DevOps Resources: CI/CD, Infrastructure as Code, Observability & Automation

This tutorial is a practical, command-heavy guide to core DevOps capabilities: CI/CD, Infrastructure as Code (IaC), observability, and automation. It’s written to be used as a reference you can copy from while building real pipelines and systems.

1. What “DevOps” Means in Practice
2. CI/CD: Build, Test, Package, Release
3. Infrastructure as Code (IaC)
4. Observability: Metrics, Logs, Traces, and SLOs
5. Automation: Repeatability at Scale
6. Security Essentials: Supply Chain, Secrets, and Least Privilege
- 6.1 Secrets management
- 6.2 Container scanning and signing
7. A Practical End-to-End Example (Local)
8. Curated Resource List

1. What “DevOps” Means in Practice

DevOps is less a job title and more a set of operational outcomes:

Fast, safe delivery (CI/CD)
Repeatable infrastructure (IaC)
High-quality signals about system health (observability)
Eliminating toil through automation (scripts, runbooks, self-service)

A useful mental model is a feedback loop:

Code changes are proposed (PR).
CI runs tests, security checks, and builds artifacts.
CD deploys to environments using consistent mechanisms.
Observability detects regressions quickly.
Automation accelerates response and prevents repeated manual work.

The goal is not “deploy more” at any cost; it’s “deploy more safely” with measurable reliability.

2. CI/CD: Build, Test, Package, Release

2.1 CI/CD design principles

A robust pipeline usually follows these principles:

Reproducibility: builds are deterministic; dependencies are pinned.
Fast feedback: run cheap checks early (lint, unit tests), slow checks later (integration tests).
Artifact immutability: build once, promote the same artifact across environments.
Policy as code: security and compliance checks are automated.
Environment parity: dev/staging/prod are as similar as possible.
Progressive delivery: release gradually, observe, then expand.

A common anti-pattern is “deploy from a developer machine.” Instead, the pipeline should be the only path to production.

2.2 A minimal CI pipeline (GitHub Actions)

Even though this tutorial avoids YAML frontmatter, CI systems themselves often use YAML. The following is a minimal GitHub Actions workflow that:

checks out code
sets up Node.js
installs dependencies
runs tests
builds

Create .github/workflows/ci.yml:

name: ci

on:
  pull_request:
  push:
    branches: [ "main" ]

jobs:
  test-build:
    runs-on: ubuntu-latest
    steps:
      - uses: actions/checkout@v4

      - uses: actions/setup-node@v4
        with:
          node-version: "20"
          cache: "npm"

      - name: Install
        run: npm ci

      - name: Test
        run: npm test -- --ci

      - name: Build
        run: npm run build

Key details:

npm ci is preferred in CI because it uses package-lock.json strictly.
Caching speeds up runs but should not compromise correctness—cache only dependency downloads, not build outputs unless you know what you’re doing.
The workflow triggers on PRs and on pushes to main.
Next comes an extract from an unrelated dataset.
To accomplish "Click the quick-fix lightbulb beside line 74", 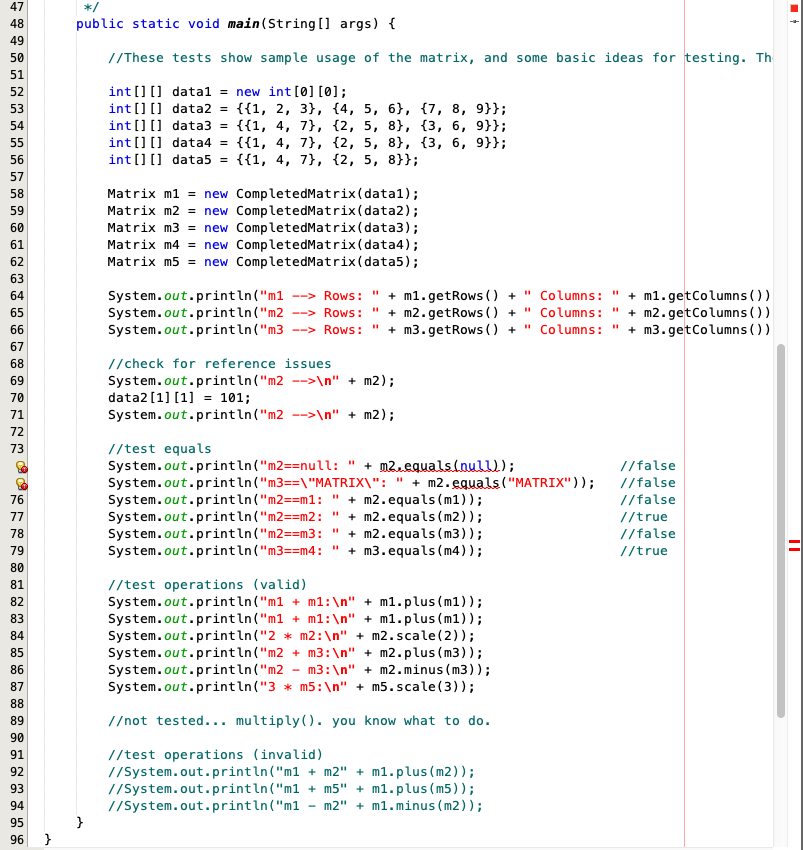I will pos(22,465).
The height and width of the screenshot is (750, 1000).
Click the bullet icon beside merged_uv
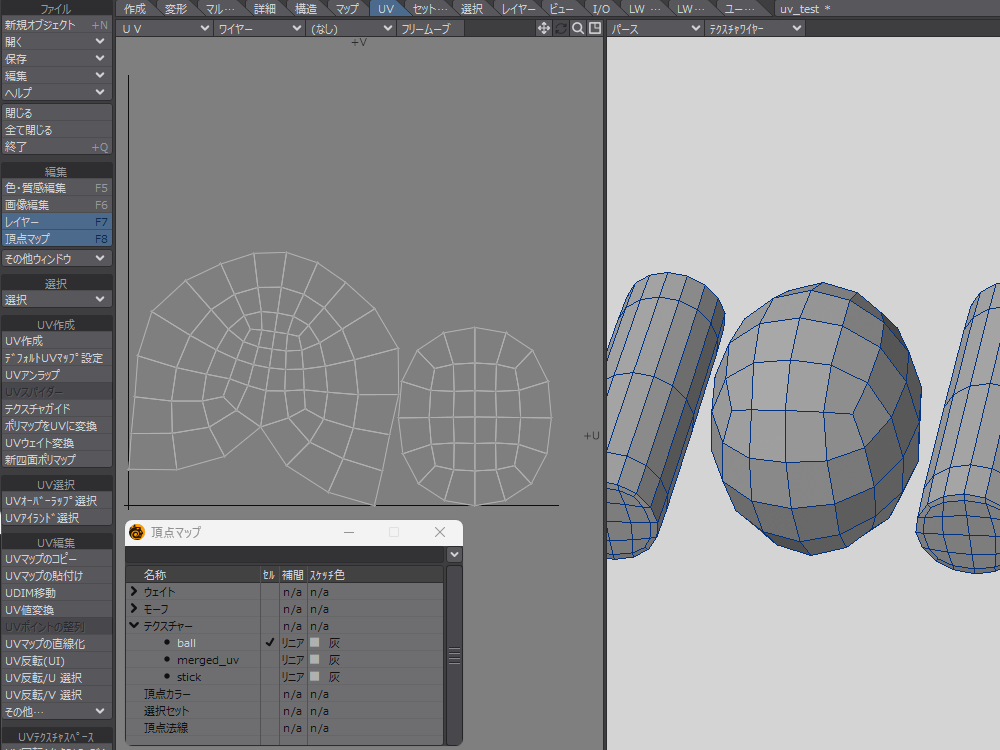click(x=167, y=660)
To run the same steps locally (a best practice for developer experience):

npm ci
npm test -- --ci
npm run build

2.3 Build artifacts, versioning, and SBOM

Artifacts are outputs of CI that you can deploy: a container image, a zip, a binary, etc. A key DevOps rule:

Build once; deploy many times.

Versioning

A practical approach is Semantic Versioning plus build metadata:

1.4.0 (release)
1.4.0-rc.1 (release candidate)
1.4.0+git.<sha> (metadata)

In CI, you can generate a version string:

git rev-parse --short HEAD
git describe --tags --always

SBOM (Software Bill of Materials)

An SBOM lists components included in your build. Many organizations require it for supply chain security.

Example using syft (works well for containers and directories):

# Install (macOS)
brew install syft

# Generate SBOM for a container image
syft your-image:tag -o spdx-json > sbom.spdx.json

# Or for a local directory
syft dir:. -o cyclonedx-json > sbom.cdx.json

You can store SBOMs as build artifacts and attach them to releases.

2.4 Container image build & push (Docker)

A typical pipeline builds an image and pushes it to a registry.

Build locally

docker build -t myapp:dev .
docker run --rm -p 8080:8080 myapp:dev

Tag with commit SHA

SHA="$(git rev-parse --short HEAD)"
docker tag myapp:dev "ghcr.io/yourorg/myapp:${SHA}"

echo "$GITHUB_TOKEN" | docker login ghcr.io -u youruser --password-stdin
docker push "ghcr.io/yourorg/myapp:${SHA}"

Best practices:

Use multi-stage builds to keep images small.
Pin base images (e.g., node:20-alpine), but also keep them updated.
Avoid baking secrets into images (use runtime secrets).

2.5 Deployment strategies: rolling, blue/green, canary

How you deploy matters as much as what you deploy.

Rolling deployment

Replace instances gradually. Pros: simple; Cons: mixed versions during rollout.

Blue/green

Two environments (blue=live, green=next). Switch traffic after validation. Pros: fast rollback; Cons: higher cost.

Canary

Release to a small percentage of traffic, observe, then expand. Pros: safest at scale; Cons: requires routing/metrics maturity.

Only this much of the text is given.